● **WHAT IS REQUIRED**: Whenever the string "Gehäuse" appears in a line of the listing below, that line counts. Say how many lines count, and give nothing else.
=== Section Start ===
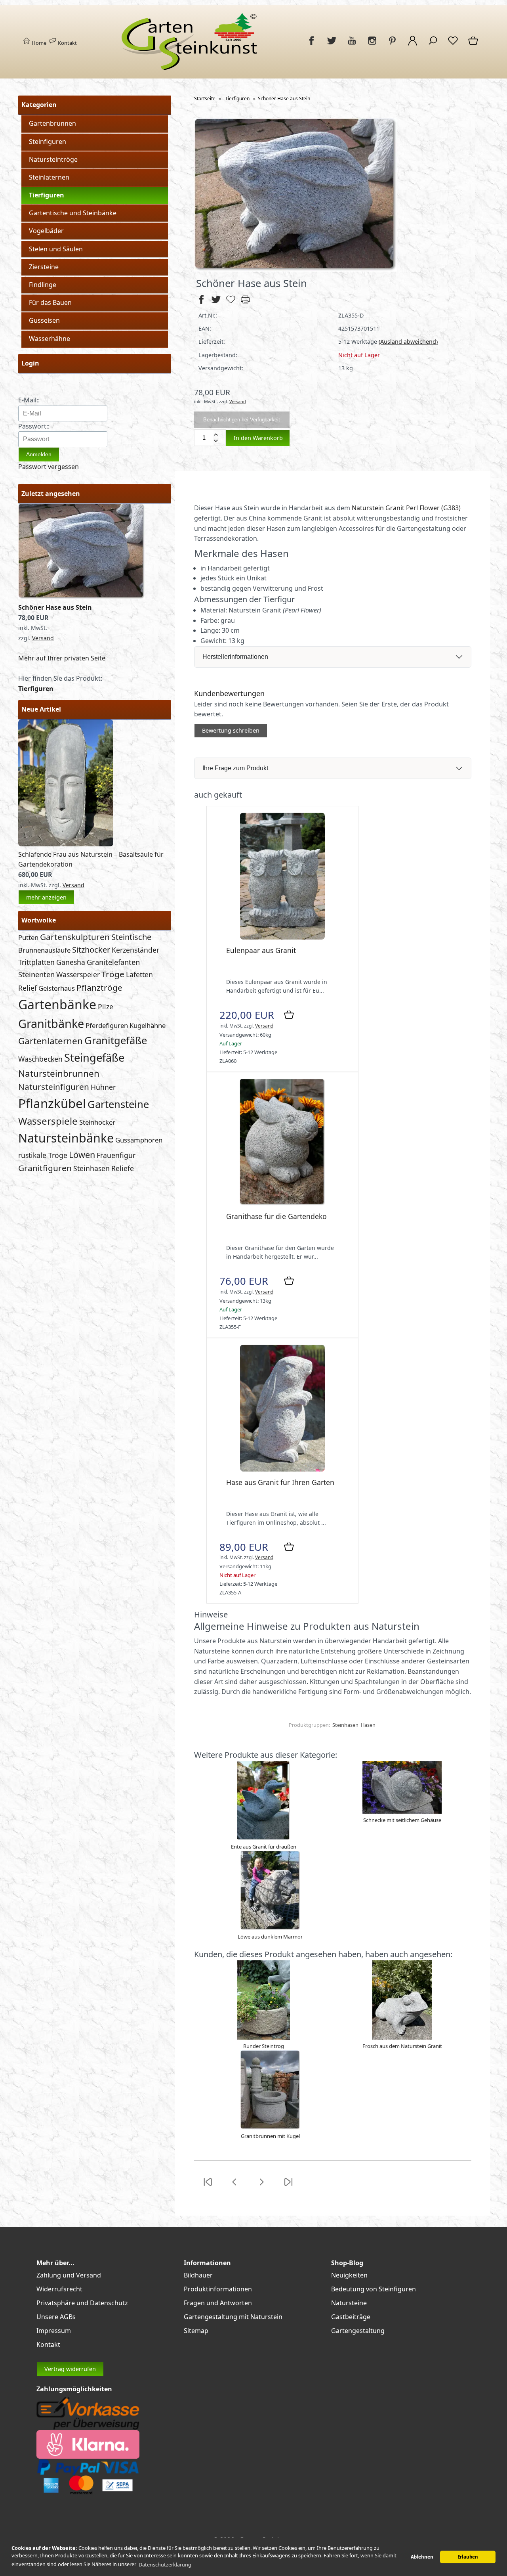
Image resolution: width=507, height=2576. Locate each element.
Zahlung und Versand (68, 2275)
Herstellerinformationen (235, 656)
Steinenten (36, 974)
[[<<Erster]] (207, 2186)
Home (38, 42)
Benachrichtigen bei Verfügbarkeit (241, 420)
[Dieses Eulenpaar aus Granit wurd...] (282, 937)
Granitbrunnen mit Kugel (270, 2136)
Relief (27, 988)
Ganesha (70, 962)
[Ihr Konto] (412, 44)
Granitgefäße (115, 1040)
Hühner (103, 1087)
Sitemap (196, 2330)
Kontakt (67, 42)
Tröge (112, 974)
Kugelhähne (148, 1025)
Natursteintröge (53, 159)
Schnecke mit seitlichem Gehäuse (402, 1820)
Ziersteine (44, 266)
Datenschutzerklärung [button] (165, 2564)
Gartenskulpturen (75, 936)
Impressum (53, 2330)
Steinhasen (91, 1168)
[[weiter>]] (261, 2186)
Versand (43, 638)
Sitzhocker (91, 949)
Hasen (368, 1724)
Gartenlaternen (50, 1041)
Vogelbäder (46, 230)
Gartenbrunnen (52, 123)
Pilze (105, 1006)
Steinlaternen (49, 177)
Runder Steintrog (263, 2046)
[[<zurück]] (234, 2186)
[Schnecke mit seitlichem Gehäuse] (402, 1811)
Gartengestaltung (358, 2330)
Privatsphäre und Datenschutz (82, 2302)
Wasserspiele (48, 1120)
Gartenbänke (57, 1004)
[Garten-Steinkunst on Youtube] (352, 44)
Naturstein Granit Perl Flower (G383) (406, 507)
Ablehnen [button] (422, 2557)
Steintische (131, 937)
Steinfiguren (47, 141)
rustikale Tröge (42, 1155)
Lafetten (139, 974)
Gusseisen (44, 320)
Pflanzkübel (52, 1103)
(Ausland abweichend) (408, 341)
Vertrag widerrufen (70, 2369)
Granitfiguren (45, 1167)
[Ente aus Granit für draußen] (263, 1838)
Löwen (82, 1154)
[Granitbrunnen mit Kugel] (270, 2127)
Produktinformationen (218, 2289)
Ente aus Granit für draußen (263, 1846)
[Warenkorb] (473, 44)
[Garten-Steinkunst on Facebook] (311, 44)
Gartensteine (118, 1104)
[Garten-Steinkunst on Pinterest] (392, 44)
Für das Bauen (50, 302)
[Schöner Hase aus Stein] (81, 597)
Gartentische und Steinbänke (72, 213)
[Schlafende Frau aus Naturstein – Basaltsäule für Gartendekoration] (65, 844)
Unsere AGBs (56, 2316)
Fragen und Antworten (218, 2302)
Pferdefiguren (107, 1025)
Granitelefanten (113, 962)
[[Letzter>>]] (288, 2186)
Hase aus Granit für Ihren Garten (280, 1482)
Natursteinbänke (66, 1138)
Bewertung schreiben (230, 730)
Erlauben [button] (467, 2557)
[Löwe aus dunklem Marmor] (270, 1928)
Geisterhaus (56, 988)
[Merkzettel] (453, 44)
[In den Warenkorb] (289, 1015)
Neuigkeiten (349, 2275)
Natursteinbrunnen (58, 1073)
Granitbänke (51, 1023)
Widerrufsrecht (59, 2289)
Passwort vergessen (48, 466)
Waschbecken (40, 1059)
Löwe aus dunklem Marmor (270, 1936)
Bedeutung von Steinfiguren (373, 2289)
=== Section End ===
● **ANSWER**: 2